Handelsvertreter hat Schadensersatzanspruch bei unberechtigter Kündigung

Eine außerordentliche fristlose Kündigung des Handelsvertretervertrags ist nur dann berechtigt, wenn sie sich auf einen wichtigen Grund stützen kann und in der Regel zuvor eine einschlägige Abmahnung über einen anderen als den Kündigungssachverhalt erteilt worden sein. Nur dann kann in der Regel die spätere außerordentliche Kündigung wirksam sein.

Ob und wann ein wichtiger Grund vorliegt, ist oftmals schwierig zu beurteilen. Abmahnungen werden im Vorfeld einer Kündigung häufig nicht oder nicht richtig erteilt, so dass es in diesem Bereich oftmals zu unberechtigten Kündigungen kommt. Die Kündigung wegen desselben Grundes, der schon Grund für die Abmahnung gegeben hat, kann eine außerordentliche Kündigung nicht stützen. Mit einem solchen Sachverhalt und den Folgen aus einer unberechtigten Kündigung hatte sich das LG Frankfurt a. M. (Urteil vom 25.5.2018 – Aktenzeichen: 2-05 O 222/16) zu befassen.

Pflichtverstoß im Handelsvertretervertrag, Abmahnung, Kündigung

Im Streitfall ging es um Schadensersatz-, Auskunfts-, Abrechnungs- und Zahlungsansprüche eines Handelsvertreters gegenüber dem Unternehmer im Zusammenhang mit der Beendigung des Handelsvertretervertrages. Der Handelsvertreter wurde wegen des Verstoßes gegen das vertraglich vereinbarte Provisionsabgabeverbot sowie wegen verdeckter Eigengeschäfte, für die fehlerhaft Provisionen verlangt wurden, abgemahnt. In der Folge hat das Unternehmen wegen desselben Sachverhaltes die außerordentliche und fristlose Kündigung erklärt.

Der Handelsvertreter hat daraufhin die Kündigung zurückgewiesen und forderte das Unternehmen unter Fristsetzung auf, von der Kündigung Abstand zu nehmen. Ferner hat er dazu aufgefordert, die Provisionskonten für Neugeschäfte wieder zu öffnen und machte einen Ausgleichsanspruch geltend. Das Unternehmen hat dies zurückgewiesen. Daraufhin hat der Handelsvertreter den Vertrag seinerseits aus wichtigem Grund fristlos gekündigt und dies damit begründet, da für die Kündigung ein wichtiger Grund wegen schuldhaften Verhaltens des Klägers vorgelegen habe.

Im Übrigen waren weitere Ansprüche auf Erteilung des Buchauszugs, Verstöße gegen Unterlassungserklärungen, Zurückbehaltungsrechte und Schadenersatzansprüche wegen der Kündigung zwischen den Parteien streitig.
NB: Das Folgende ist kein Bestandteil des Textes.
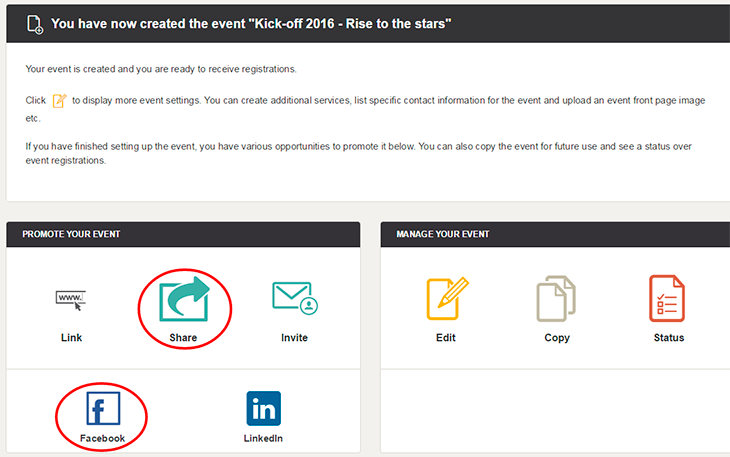730x457 pixels.
Task: Open the Link promotion icon
Action: tap(71, 300)
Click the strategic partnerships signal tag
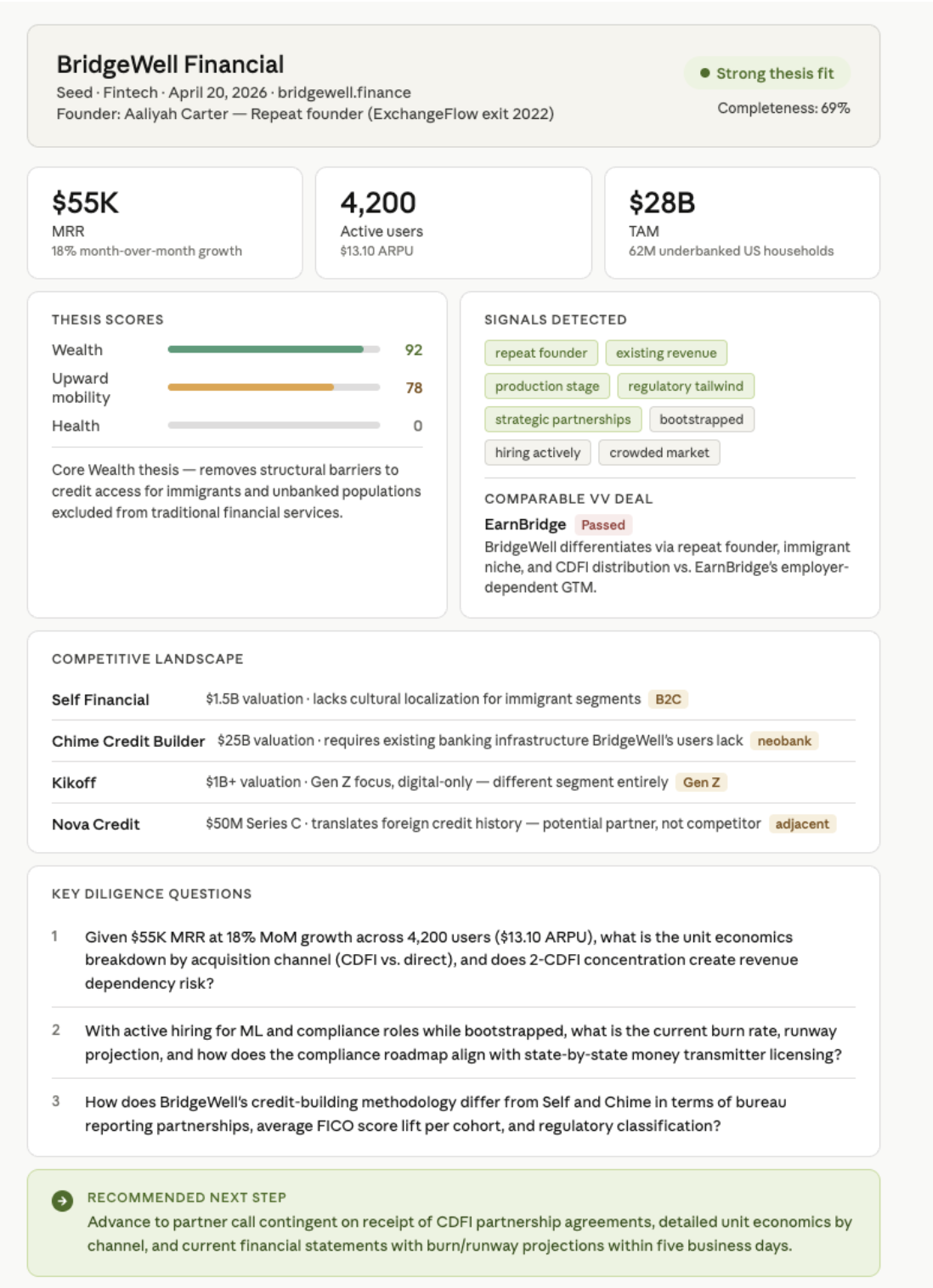The height and width of the screenshot is (1288, 933). pos(563,419)
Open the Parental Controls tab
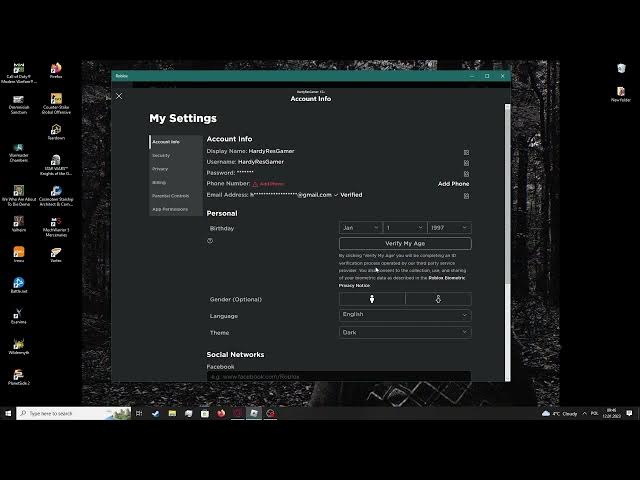The width and height of the screenshot is (640, 480). [170, 196]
Der Handelsvertreter erhob eine Stufenklage vor dem Landgericht, mit der er neben anderen Anträgen insbesondere beantragt hat festzustellen, dass ihm Schadensersatzansprüche aufgrund der von dem Unternehmer ausgesprochenen fristlosen Kündigung zustünden. Des Weiteren hat er Ansprüche auf Provision, Buchauszug und Zahlung eines Handelsvertreterausgleichs gestellt.

Das Landgericht hat im vorliegenden Fall folgendes entschieden:

Keine fristlose Kündigung wegen eines Grundes, der bereits abgemahnt ist

Erfolgt wegen eines Grundes, der eine fristlose Kündigung rechtfertigen würde, eine Abmahnung, so kann der der Abmahnung zu Grunde liegende Lebenssachverhalt für sich genommen nicht im Rahmen einer späteren Kündigung erneut als die Kündigung veranlassender wichtiger Grund im Sinne § 89 a Abs. 1 HGB verwendet werden.
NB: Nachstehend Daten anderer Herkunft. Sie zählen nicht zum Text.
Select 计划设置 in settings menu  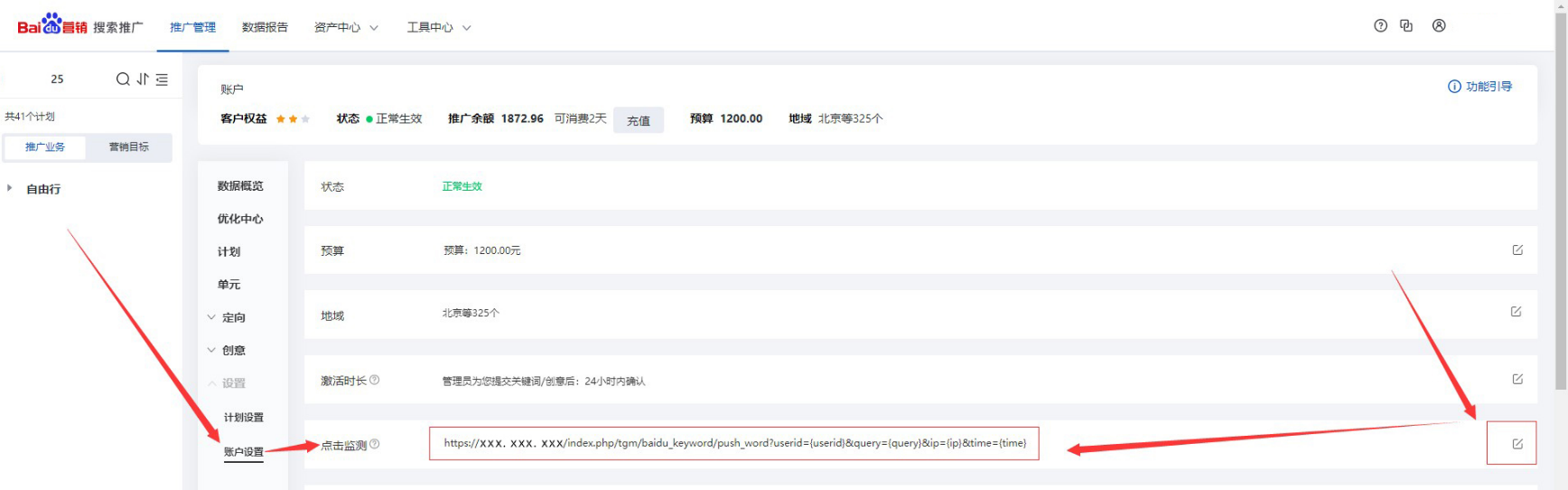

Schadensersatz für Provisionsausfall, Amortisationsverlust und geringeren Ausgleich bis zum Ablauf der ordentlichen Kündigungsfrist

Der Handelsvertreter hat wegen einer unberechtigten Kündigung Anspruch auf Ersatz des Schadens, der durch den Verlust der Provisionen entsteht, die er bis zum Ablauf der ordentlichen Kündigungsfrist verdient hätte. Ein ersatzfähiger Schaden besteht auch darin, dass die vom Handelsvertreter vorgenommenen Investitionen sich nicht mehr amortisieren können sowie dadurch, dass durch die vorzeitige Beendigung ein höheren Ausgleich nach § 89 b HGB nicht mehr entstehen konnte.